*Requests*
a. In the book description about the creation of a continent, which two earlier works is the author credited with?
b. Resume the book description about the creation of a continent, picking up after its last sentence.

From the acclaimed author of The Last Volcano and Earthquake Storms comes the incredible story of the creation of a continent.
For most of modern history, geologists could say little more about why mountains grew than the obvious: There were forces acting inside the Earth that caused mountains to rise. But what were those forces? And why did they act in some places of the planet and not at others?
When the theory of plate tectonics was proposed, our concept of how the Earth worked experienced a momentous shift. As the Andes continue to rise, the Atlantic ocean slowly widens, and Honolulu creeps ever-closer to Tokyo, this seemingly impercepitable creep of the Earth is revealed in the landscape all around us.
But tectonics cannot – and do not – explain everything about the wonders of the North American landscape. What about the Black Hills? Or the walls of chalk that stand amongs the rolling hills of west Kansas?

*Material*

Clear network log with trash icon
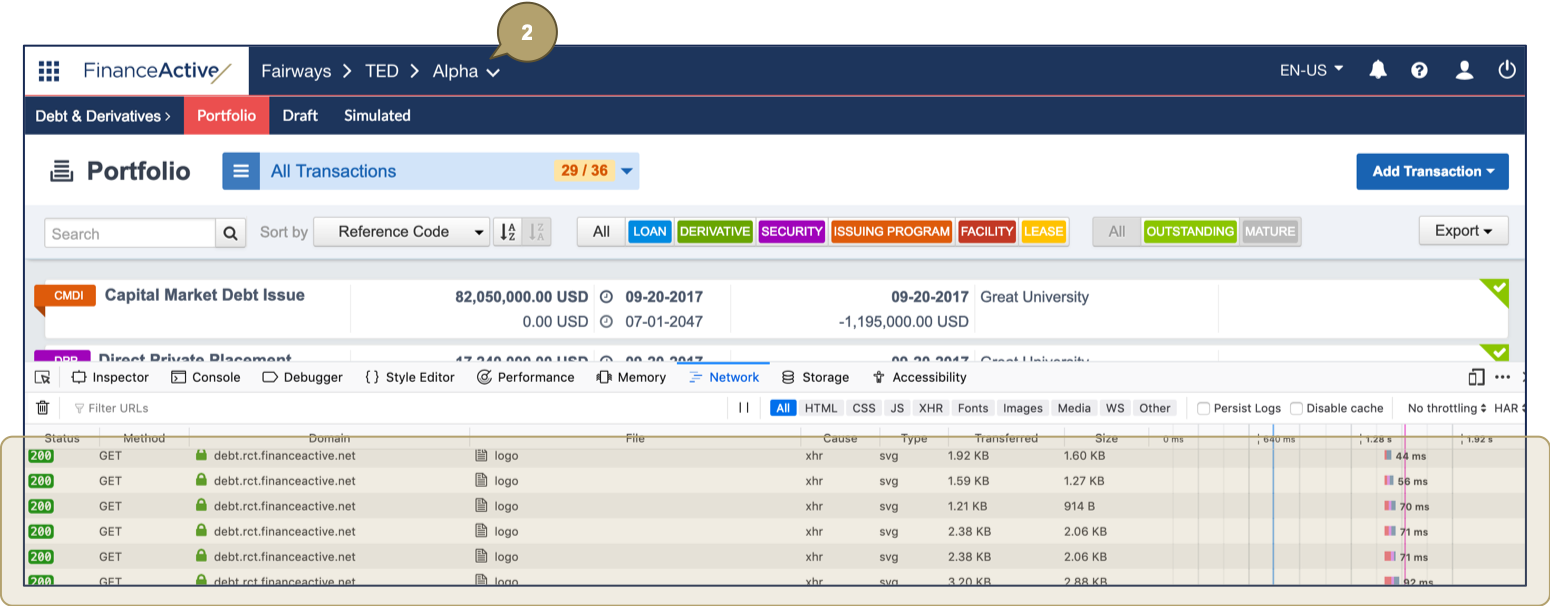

*Results*
a. The Last Volcano and Earthquake Storms.

b.
The states of Washington and Oregon are slowly rotating clockwise, and there is a diamond mine in Arizona – and it all points to the geologic secrets hidden inside the 2 billion year-old-continental masses,. A whopping ten times older than the rocky floors of the ocean, continents hold the clues to the long history of our planet.
With a sprightly narrative that brings science to vivid life, John Dvorak's How the Mountains Grew will fill readers with a newfound appreciation for the ground beneath their feet.
John Dvorak, PhD, has spent twenty years operating a large telescope at Mauna Kea for the Institute for Astronomy, University of Hawaii. His writing has appeared as cover stories for Scientific American, Astronomy and Physics Today. His books include Earthquake Storms, The Last Volcano, and Mask of the Sun, all available from Pegasus Books.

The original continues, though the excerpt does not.